Con modos y maneras televisivos, Eberhardt nos conduce con pulso firme, tono ligero y gran fidelidad a los esquemas de las historias canónicas de Holmes y Watson (excepto, como se ha dicho, en la verdadera naturaleza y relación entre ambos) por un misterio de robo, secuestro e investigación minuciosa en los típicos ambientes manejados por Conan-Doyle, las tabernas de los barrios bajos, el puerto de Londres, la campiña, los despachos de la capital del Imperio, los subterráneos de la ciudad, los canales del Támesis, los teatros, los salones y las plazoletas y callejones por los que se mueven los personajes habituales de sus historias, los golfillos que investigan para el detective (estupendo gag el del reloj de oro robado a Holmes por uno de los chavales en cada ocasión que se ven), para Watson en este caso, los policías de uniforme paseando entre la niebla o vigilando en las esquinas, las torpezas y precipitaciones de Lestrade, la damisela en apuros (Lisette Anthony) cuyo padre ha sido raptado, los cocheros, los criados, las doncellas, los esbirros de la noche, los borrachos y los carteristas, los matones de Moriarty y, por supuesto, él mismo como encarnación de la diabólica mente criminal antagonista de Holmes -mejor dicho, de Watson). A eso hay que añadir el famoso 221 B de Baker Street recreado minuciosamente, así como los amorosos cuidados de la señora Hudson (Pat Keen), aunque con una gran diferencia: ella también está al corriente de que Holmes no es más que un actor aficionado a las faldas y a la bebida, y bastante más que incompetente, necio y torpe como detective (su forma de hacerse cargo del caso antes del clímax final resulta de lo más desternillante).

La gran virtud de la película, una pequeña delicia de 105 minutos, está en que Eberhardt consigue contar una historia diferente atreviéndose incluso a mutar la naturaleza de sus inmortales protagonistas para dotarla de mucho humor e ironía -algunos diálogos y réplicas resultan de lo más ingeniosos y divertidos-, pero, y esto es lo más importante, sin alterar la esencia de la relación entre ambos -sus notas características siguen estando presentes; lo que hace la película es repartirlas de diferente modo entre ellos, además de introducir el humor gracias a la excepcional labor de Michael Caine, que está espléndido tanto de Holmes como de Kincaid- y sin pervertir de ningún modo los elementos y la combinación de los mismos que se encuentran en las historias de Sherlock Holmes: el misterio, la deducción, la persecución de los sospechosos, las secuencias de acción (tanto en el puerto de Londres como en los sótanos del teatro, con Kincaid haciendo de sí mismo florete en mano en un delirante duelo con Moriarty).

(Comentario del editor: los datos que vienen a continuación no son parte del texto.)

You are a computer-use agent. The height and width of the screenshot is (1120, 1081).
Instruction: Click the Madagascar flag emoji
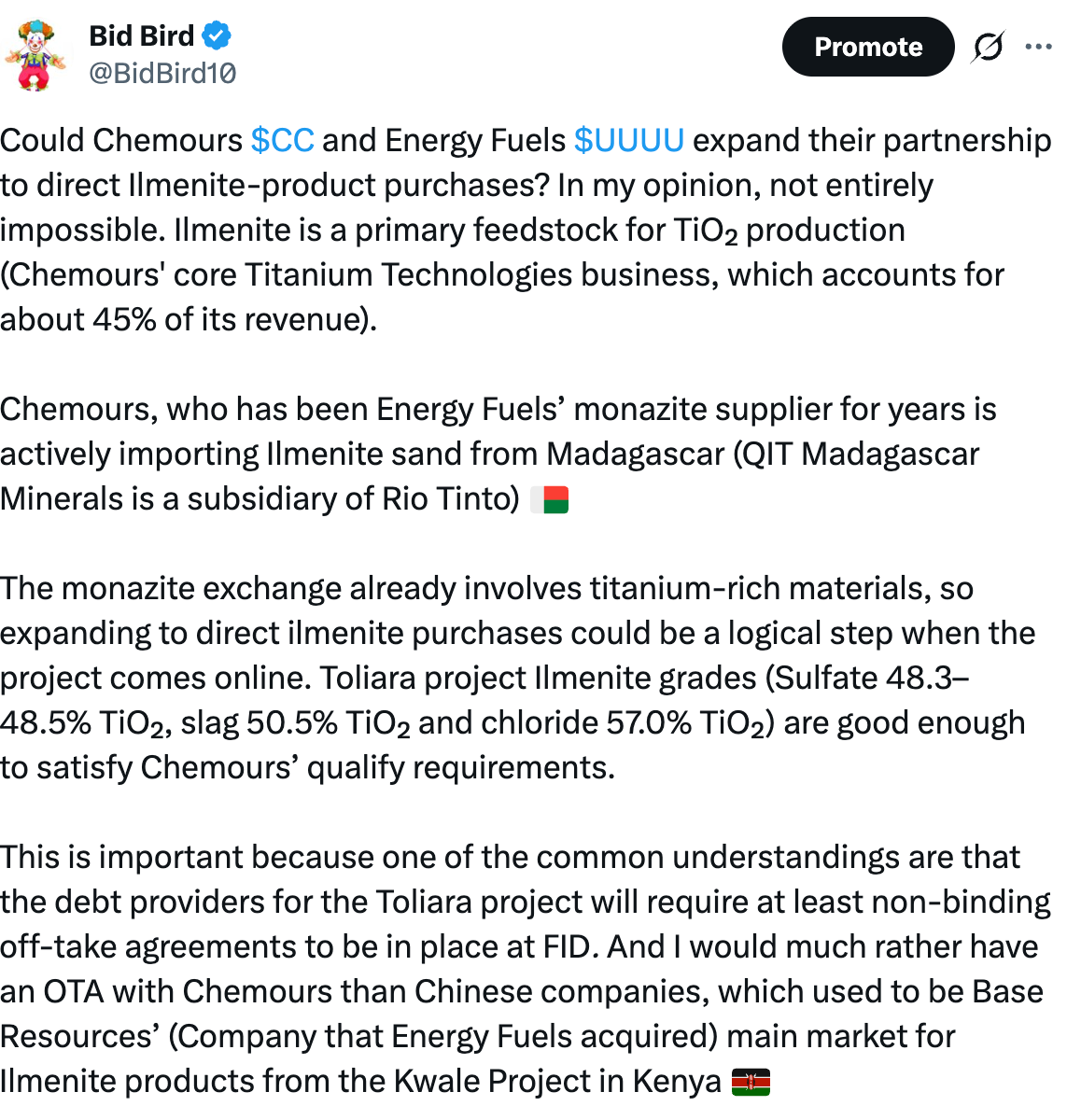(550, 500)
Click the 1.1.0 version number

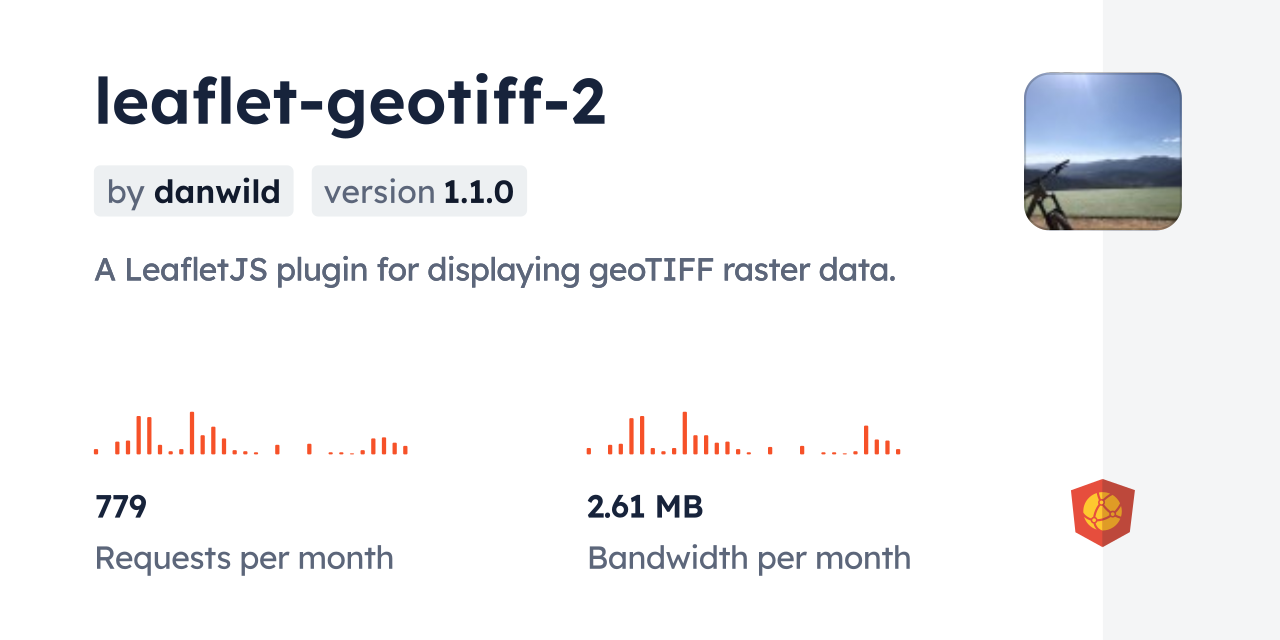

Además de eso, la puesta en escena resulta tan sobresaliente como el cine y la televisión británicos nos tienen acostumbrados en sus productos de época, y la partitura de Henry Mancini contribuye decisivamente a acredentar esa personalidad doble de la película, el misterio y la acción trepidante cuando es menester, y la ironía y el sarcasmo del choque de personalidades entre Kincaid y Watson y el humor derivado de las torpezas del falso Holmes.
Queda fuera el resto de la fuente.